one can still see that it is by means of an animal activity,
namely that of the wasps, that honey is first prepared in the realms
of nature.
So now, you can
also understand how closely related to this is the fact that the bees
place their honey in the cells of the honey-comb. This comb consists
mainly of wax, and wax is not only necessary in order that the bees
may deposit their honey there, for the bee can only produce honey
when its whole organism is active in the right way. It must therefore
secrete wax.
The second fig
tree in which sweetness arises of itself, is also richer in wax than the
wild tree. It differs especially from the wild tree in that it is richer
in wax. Nature has herself increased the wax so that the cultivated
figs, the sweetened figs, grow on a tree which in a certain way,
Nature has made richer in wax.
You can already
see here a model, as it were, for what appears in bee-keeping.
If you now go to
work very carefully, and make a cross-section from the trunk of the cultivated
fig tree, you will find, if you look carefully, patterns just like
the wax cells of the comb. Within the tree-trunk you find
certain growths similar to the honey cells, formed from the
precipitated wax of the tree. The tree that is richer in wax uses it
in a kind of honey-cell formation.
So we can say:
when we study this special cultivation of the fig trees we discover a kind
of honey production in Nature that has not yet appeared openly, for the
honey remains within the figs. The bees, if I may so express it,
bring out into the open what remains still within Nature in the
sweetened figs. Thus, what would otherwise have remained within the
tree-trunk, forming there these natural cells, which are only less
definite, less substantial than the bee cells, and fade away again,
this whole wax and honey-making process is driven up into the figs,
so that Nature is herself a bee-keeper. The bees have drawn it forth
from Nature and have these processes within themselves.
What does the
bee then do? The bee deposits its eggs within the hive, and the egg matures
there. It does not need to change the substance into a gall-apple, it takes
the nectar directly from the plants, neither does the bee need to go
to the tree that is richer in wax, for she accomplishes in herself
what takes place in the tree-trunk, and deposits in the comb the
juices of the plant which she transforms into honey, which in the
case of the cultivated tree, remains in the juices of the fig. One
can say that what in Nature lies concealed in the tree through the
wasps, now happens outwardly, and it becomes clear what it really is
that we have before us, when we look into the hive with its
marvellously built comb of waxen cells. It is indeed, gentlemen, a
wonderful sight, is it not Herr Müller? A wonderful sight is the
artistic construction of these waxen cells with the honey
within them.

::::

**ACTIONS TO TAKE:**
[1] In the passage about bees and fig trees, how does the cultivated fig tree differ especially from the wild tree?
[2] Write what comes next in the passage about bees and fig trees, starting after its final sentence.

Extracted records

::::

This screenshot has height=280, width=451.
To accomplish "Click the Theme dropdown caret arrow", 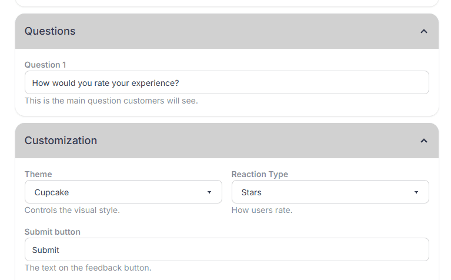I will click(x=209, y=192).
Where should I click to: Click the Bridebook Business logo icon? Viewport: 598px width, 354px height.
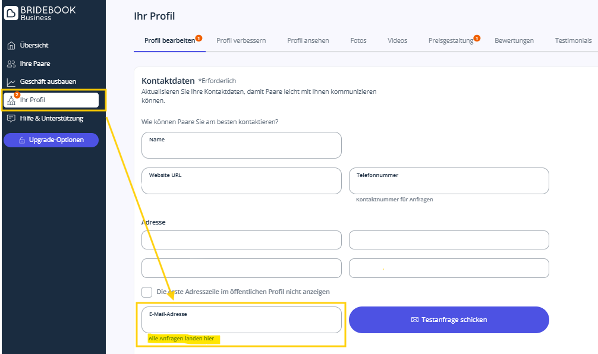pyautogui.click(x=11, y=12)
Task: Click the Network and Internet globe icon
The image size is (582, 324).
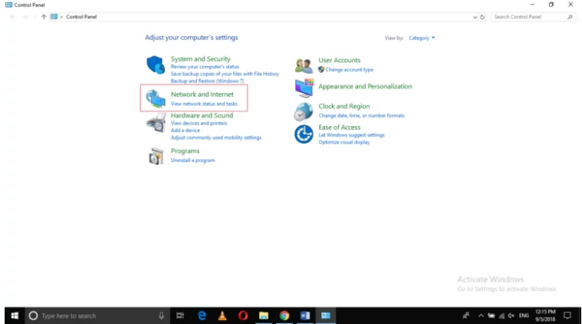Action: tap(156, 99)
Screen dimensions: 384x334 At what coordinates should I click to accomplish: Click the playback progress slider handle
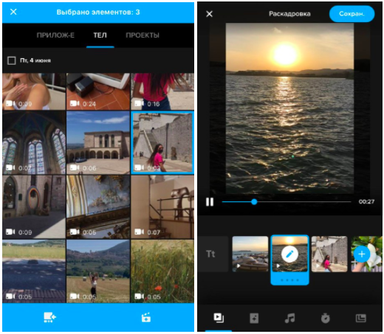coord(254,202)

::::

**ANSWERS PROVIDED:**
[1] It is richer in wax.

[2]
You have only
to look at it gentlemen, and you will say to yourselves — the bees
with their waxen combs really show us a kind of artistically formed tree-trunk
with its many branches. The bee does not need to go to the tree to
lay her eggs there, but they build for themselves a kind of picture
of a tree, and in the place of the figs growing there, she puts honey
into the finished cells. We find, as it were, a copy of the
artificially cultivated fig tree which the bees have made.
Truly, gentlemen,
this is to look into the very heart of Nature, and realise what can be
learnt from her. Men have yet to learn much from Nature, but for this they
must first learn to recognise the spiritual in Nature. Without this
recognition of the spirit in Nature, one merely stands and gapes, and
should one journey to the south and see how those clever fellows
there tie the figs together, the figs pierced by the wasps, and throw
then up into the trees and bind and fix them there we shall gape as
tourists do, even when they are scientific gentlemen, and not know
what to make of it, They do not know that he saves the bees their
labour, for Nature will put the honey into the figs for him.
In those
countries where figs are plentiful, they are as health-giving as honey,
for it is honey at an earlier stage of development that is already in
the figs.
You see, these
are things which we ought to know if we are to discuss a matter of such
importance as bee-keeping. I believe that by such means we shall in
time arrive at points of view of true value.